All I’ve said is that each separate Linux distribution is not a separate operating system. Rather, each distributino is a slghtly different packaging of the same OS.
How can different distributions be called different operating systems when they all get their code from the same places? The code in the kernel is the same; the code in the apps is the same; the code in the libraries is the same. They’re all the same.
Yes, some distributions apply patches to the kernel. It’s still the same kernel, though. Distributions typically layer on a packaging scheme and a dependency resolver, but those are peripheral userspace tools that play no role in the underlying structure of an OS.
If people want to assert that different Linux distributions constitute dofferent operating systems, they would help their case if they’d actually produce a consistent argument and some evidence to support it. So far, we’ve seen nothing but inchorent footstomping.
-=Solaris.M.K.A=:
Windows fanboy? I’m using Slackware. Get a clue: It’s OK to say that Linux isn’t perfect. It won’t get better unless people do point to problems. Of course, you’re a zealot, so you see everything in black and white.
“Why would you need Mozilla 1.8 when Mozilla 1.4 works perfectly fine?
When new software is released, the application itself might be extremely stable and easily been build. Therefore, it’s distributed. However, in the meanwhile, it could have made an inconsistency on another application which depends on this. This leads to behaviour not expected by the user, and in a situation with 10.000+ packages such possibilities are more and more likely.”
LOL!! You act like using outdated software (security holes, bugs) is a good thing, just because the filesystem structure is broken among Linux distros. I guess Debian is the only solution for server admins then…please!
OS X has iTunes, which is an excellent MP3 ripper.
“If people want to assert that different Linux distributions constitute dofferent operating systems, they would help their case if they’d actually produce a consistent argument and some evidence to support it. So far, we’ve seen nothing but inchorent footstomping.”
My student pointed at my Slackware box and asked “is it linux?” If I call it linux, I oppose its existence. If I don’t call it linux, I deny the fact.
I cannot tell you what linux is, I can only stomp my foot and suggest that you google up a few Koans.
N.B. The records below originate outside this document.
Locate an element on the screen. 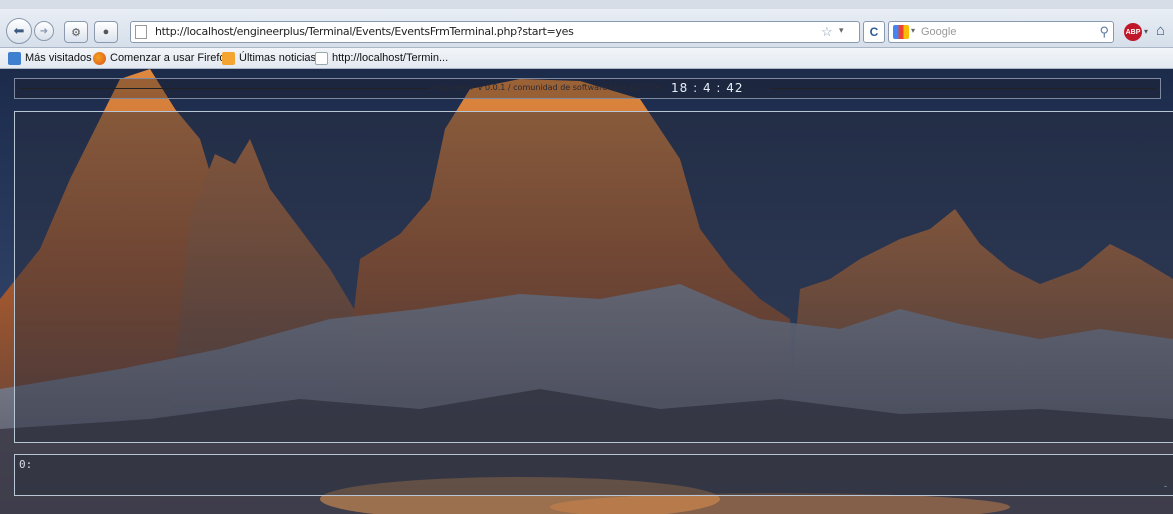 This screenshot has width=1173, height=514. rss-icon is located at coordinates (228, 58).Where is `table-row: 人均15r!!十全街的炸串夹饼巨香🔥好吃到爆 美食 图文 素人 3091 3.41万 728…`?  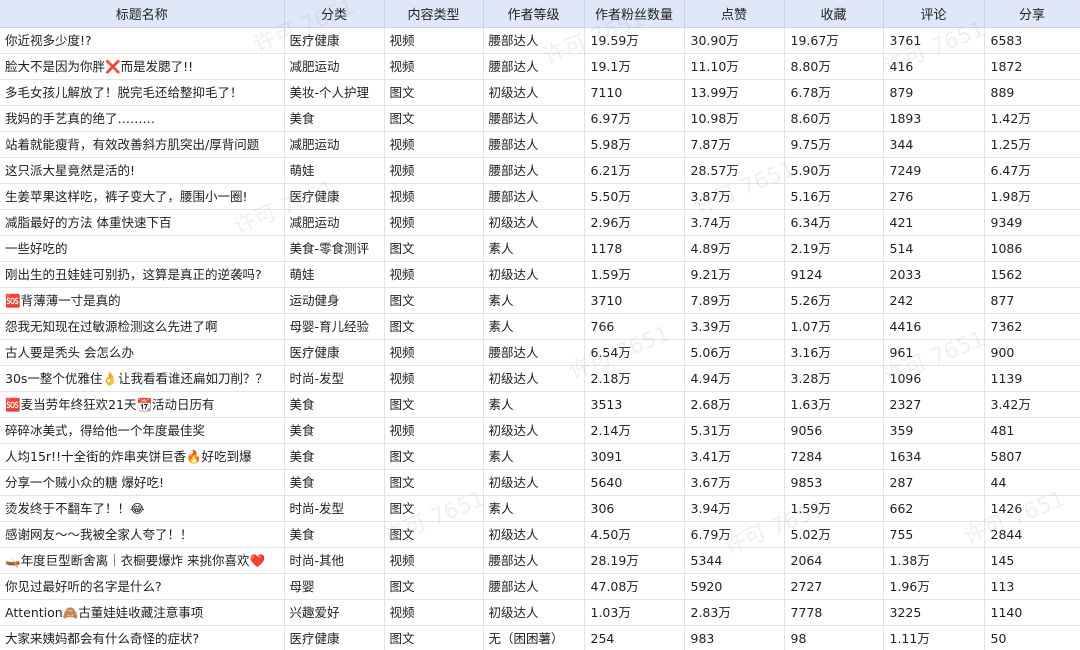
table-row: 人均15r!!十全街的炸串夹饼巨香🔥好吃到爆 美食 图文 素人 3091 3.41万 728… is located at coordinates (540, 456).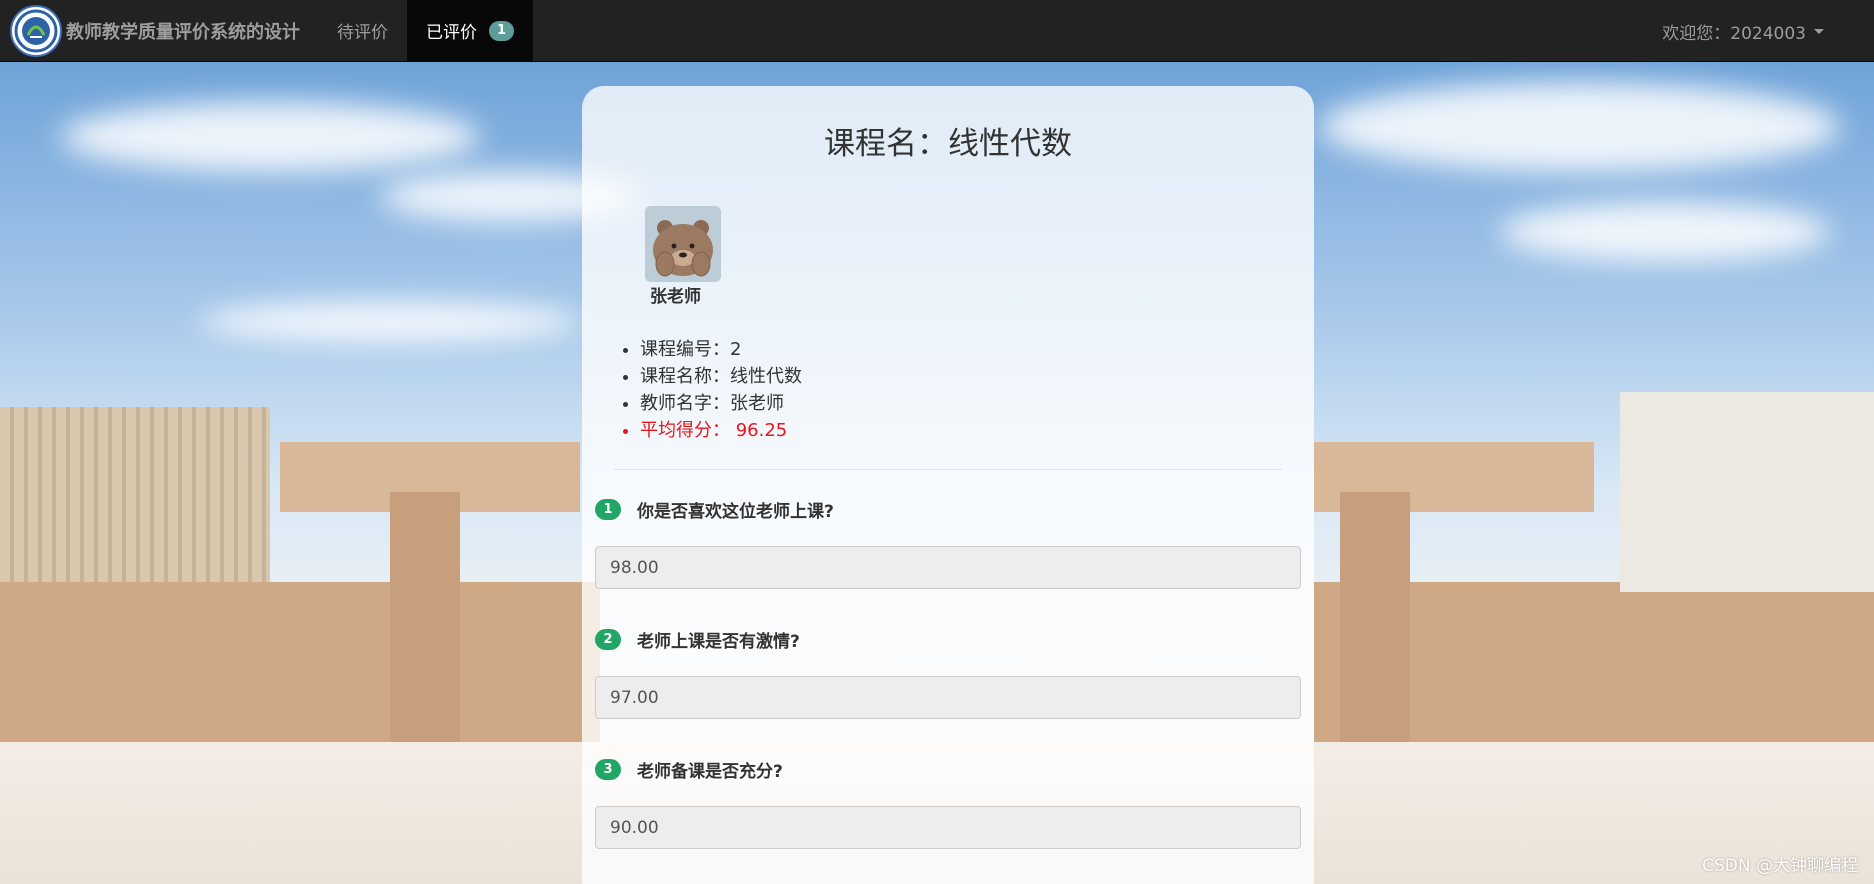 The width and height of the screenshot is (1874, 884). What do you see at coordinates (1780, 866) in the screenshot?
I see `csdn-watermark: CSDN @大钟聊编程` at bounding box center [1780, 866].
With sufficient BeOS, Tantra, and Ruby coding, you too shall reach OS nirvana.
I use and like BeOS as well…. but lets face it… it doesnt have the abilities of Linux, OSX or Windows…..If it had been developed beyond its last true incarnation Ver 5 it might be a truly great OS… But without a good networking stack it wont cut the mustard in todays OS market. Move to Dano’s network stack and you break printing… thats not gonna work either.
BeOS had alot of potential had it been further developed… but come on guys….. its not in the same class anymore.
In your opinion maybe. You people keep spounting off stuff beos cant do. did you ever stop to think that maybe we dont need some of that or thats why we might dual boot? BeOS does 90% of what I want. the other 10% I do on windows or linux.